To help Brexit-proof the business — and the whole auto industry is worried about potential disruption at ports — Goodfish is looking at possibly setting up production facilities in central or eastern Europe.
“It’s our way of combating potential loss of business and also (ensuring) future growth,” McDonald, 56, told AFP.
“If you’re a business owner and all your investment and all your wealth is tied up in your business, which is mostly the case (here), you don’t wait to be told by the politicians what the final outcome is.
“You make plans to address the situation as you see it,” said McDonald, who has lived in France, Germany, Ireland and Switzerland.
Goodfish is not alone among car-sector companies shaking up manufacturing processes because of fears Brexit will ultimately make trade harder.
The industry body, Society of Motor Manufacturers and Traders (SMMT), has blamed Brexit uncertainty for plunging UK investment, warning about the harmful impact of new, post-Brexit customs controls.

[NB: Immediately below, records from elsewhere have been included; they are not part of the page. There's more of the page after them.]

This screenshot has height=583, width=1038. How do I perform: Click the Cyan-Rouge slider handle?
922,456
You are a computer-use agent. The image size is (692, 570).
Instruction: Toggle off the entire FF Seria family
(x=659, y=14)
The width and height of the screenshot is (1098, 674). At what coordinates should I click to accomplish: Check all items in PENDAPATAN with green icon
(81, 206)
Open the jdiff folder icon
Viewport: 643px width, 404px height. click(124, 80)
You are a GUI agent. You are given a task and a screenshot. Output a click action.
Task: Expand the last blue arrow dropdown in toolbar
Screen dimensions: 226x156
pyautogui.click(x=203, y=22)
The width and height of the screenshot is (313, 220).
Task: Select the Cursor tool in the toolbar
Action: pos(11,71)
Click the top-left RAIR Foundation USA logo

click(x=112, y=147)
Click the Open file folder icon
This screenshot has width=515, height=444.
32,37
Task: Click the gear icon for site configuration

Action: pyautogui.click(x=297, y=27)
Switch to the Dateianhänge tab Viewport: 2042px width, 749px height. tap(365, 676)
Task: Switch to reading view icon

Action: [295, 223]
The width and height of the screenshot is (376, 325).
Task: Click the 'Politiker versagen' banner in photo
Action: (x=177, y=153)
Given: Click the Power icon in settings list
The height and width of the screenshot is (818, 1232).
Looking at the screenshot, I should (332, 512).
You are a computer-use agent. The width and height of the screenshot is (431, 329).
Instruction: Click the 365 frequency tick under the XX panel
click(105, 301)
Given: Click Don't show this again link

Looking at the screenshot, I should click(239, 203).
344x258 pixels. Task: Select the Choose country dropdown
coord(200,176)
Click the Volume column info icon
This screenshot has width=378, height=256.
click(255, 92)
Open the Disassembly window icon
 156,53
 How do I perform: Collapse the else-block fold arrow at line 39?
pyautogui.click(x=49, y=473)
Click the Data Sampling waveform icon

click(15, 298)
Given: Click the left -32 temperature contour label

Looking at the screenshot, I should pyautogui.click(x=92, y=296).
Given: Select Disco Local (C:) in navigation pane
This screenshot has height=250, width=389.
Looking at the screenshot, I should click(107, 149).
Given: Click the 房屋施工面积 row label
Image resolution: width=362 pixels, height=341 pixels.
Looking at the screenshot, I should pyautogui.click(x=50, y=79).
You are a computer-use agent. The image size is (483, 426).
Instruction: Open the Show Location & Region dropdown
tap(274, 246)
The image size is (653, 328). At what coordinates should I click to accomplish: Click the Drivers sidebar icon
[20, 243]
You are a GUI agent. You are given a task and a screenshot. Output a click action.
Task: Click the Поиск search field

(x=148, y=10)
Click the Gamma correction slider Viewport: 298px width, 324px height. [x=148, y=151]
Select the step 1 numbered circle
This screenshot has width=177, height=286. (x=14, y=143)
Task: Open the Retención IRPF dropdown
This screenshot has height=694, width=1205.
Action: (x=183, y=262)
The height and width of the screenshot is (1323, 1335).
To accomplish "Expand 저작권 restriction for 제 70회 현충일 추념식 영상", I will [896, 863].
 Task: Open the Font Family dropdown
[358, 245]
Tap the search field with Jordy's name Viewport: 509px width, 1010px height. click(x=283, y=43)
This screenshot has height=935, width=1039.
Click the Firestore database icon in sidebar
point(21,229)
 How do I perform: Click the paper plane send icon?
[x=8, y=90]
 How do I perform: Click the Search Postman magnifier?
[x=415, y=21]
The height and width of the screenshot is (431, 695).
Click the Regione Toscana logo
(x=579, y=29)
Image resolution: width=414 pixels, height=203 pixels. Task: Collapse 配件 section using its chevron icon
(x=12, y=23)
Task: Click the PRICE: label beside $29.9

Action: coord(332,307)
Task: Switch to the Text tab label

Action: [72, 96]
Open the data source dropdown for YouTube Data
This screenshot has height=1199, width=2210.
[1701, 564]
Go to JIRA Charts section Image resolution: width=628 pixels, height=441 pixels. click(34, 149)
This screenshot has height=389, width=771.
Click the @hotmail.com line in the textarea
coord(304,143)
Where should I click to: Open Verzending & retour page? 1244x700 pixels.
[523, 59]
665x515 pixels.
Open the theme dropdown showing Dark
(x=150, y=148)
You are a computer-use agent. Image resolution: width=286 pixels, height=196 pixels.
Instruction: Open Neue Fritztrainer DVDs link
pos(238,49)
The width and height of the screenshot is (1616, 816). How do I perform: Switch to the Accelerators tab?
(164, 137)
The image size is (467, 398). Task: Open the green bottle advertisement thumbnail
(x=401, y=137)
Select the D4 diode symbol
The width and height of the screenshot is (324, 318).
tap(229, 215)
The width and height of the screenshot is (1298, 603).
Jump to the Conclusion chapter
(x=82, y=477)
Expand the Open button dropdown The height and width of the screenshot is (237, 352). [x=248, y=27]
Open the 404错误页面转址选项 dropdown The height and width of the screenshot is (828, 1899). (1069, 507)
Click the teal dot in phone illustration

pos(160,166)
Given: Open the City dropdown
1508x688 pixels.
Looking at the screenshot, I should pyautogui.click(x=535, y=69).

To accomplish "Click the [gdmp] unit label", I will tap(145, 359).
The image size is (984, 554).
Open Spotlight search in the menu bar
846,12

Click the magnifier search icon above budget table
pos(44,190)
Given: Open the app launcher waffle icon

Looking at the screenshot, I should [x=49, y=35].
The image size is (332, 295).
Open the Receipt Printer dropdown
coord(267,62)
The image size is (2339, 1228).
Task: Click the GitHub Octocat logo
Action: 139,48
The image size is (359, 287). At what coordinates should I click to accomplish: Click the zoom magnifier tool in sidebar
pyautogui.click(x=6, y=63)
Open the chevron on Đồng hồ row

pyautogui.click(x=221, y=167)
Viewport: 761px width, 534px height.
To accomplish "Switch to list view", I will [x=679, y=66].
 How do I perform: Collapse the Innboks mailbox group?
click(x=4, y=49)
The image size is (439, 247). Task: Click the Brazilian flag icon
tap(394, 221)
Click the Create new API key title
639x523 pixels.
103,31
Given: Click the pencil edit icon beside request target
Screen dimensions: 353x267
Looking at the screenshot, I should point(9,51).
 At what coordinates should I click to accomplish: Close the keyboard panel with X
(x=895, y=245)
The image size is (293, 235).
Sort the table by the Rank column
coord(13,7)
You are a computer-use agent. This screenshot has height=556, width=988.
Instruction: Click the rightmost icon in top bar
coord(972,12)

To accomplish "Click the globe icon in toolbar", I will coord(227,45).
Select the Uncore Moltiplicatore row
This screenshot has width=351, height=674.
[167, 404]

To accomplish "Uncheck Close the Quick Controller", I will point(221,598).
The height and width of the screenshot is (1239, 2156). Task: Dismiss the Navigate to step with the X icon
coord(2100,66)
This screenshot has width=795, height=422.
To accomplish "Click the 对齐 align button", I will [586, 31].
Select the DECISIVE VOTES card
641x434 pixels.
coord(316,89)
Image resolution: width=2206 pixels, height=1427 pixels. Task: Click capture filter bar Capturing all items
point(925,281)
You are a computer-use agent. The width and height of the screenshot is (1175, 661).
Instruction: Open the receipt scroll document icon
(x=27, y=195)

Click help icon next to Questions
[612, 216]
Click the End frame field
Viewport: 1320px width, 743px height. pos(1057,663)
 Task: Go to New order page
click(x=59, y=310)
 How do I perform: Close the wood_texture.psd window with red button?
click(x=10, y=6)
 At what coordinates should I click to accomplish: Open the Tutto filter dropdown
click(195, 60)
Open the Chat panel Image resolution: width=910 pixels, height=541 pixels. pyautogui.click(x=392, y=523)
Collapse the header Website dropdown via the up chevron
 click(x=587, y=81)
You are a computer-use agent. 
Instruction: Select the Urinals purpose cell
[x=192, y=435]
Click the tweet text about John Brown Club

The Midlands is home to 40 percent of the UK’s 186,000 auto sector workers, including Indian-owned Jaguar Land Rover (JLR), which has already taken the plunge into Europe.
JLR recently opened a €1.4-billion ($1.6-billion) factory in Nitra, western Slovakia, its first in continental Europe ahead of Britain’s planned EU departure on March 29.
UK companies’ manufacturing processes are complicated by the need to import raw materials, which have become more expensive owing to a sliding pound — caused in turn by Brexit jitters.
“Of course we’re suffering from weak sterling because of the fears of Brexit,” McDonald said.
UK manufacturers who have survived previous difficult financial cycles “are the exporters,” McDonald pointed out.
A young company with 125 staff, Goodfish was founded in 2010 and has annual turnover of more than £10 million ($12.8 million).
How it builds on its success is likely to depend largely on the final terms of the UK’s post-Brexit trade agreements.
The draft document agreed with Brussels this week states that during a transition period ending on Dec. 31, 2020, EU law will apply to give businesses time to prepare for new ties.
This means the UK will continue to participate in the EU Customs Union and the Single Market.
It allows Britain continued market access to the remaining 27 EU countries but it must respect the rules on free movement of goods, capital, services and labor without having any say in EU decision-making.
“Of course a customs union gets around most of the problems but having to follow the rules of the EU without actually having any say on what these rules are — that’s definitely a worse position” than now, McDonald said.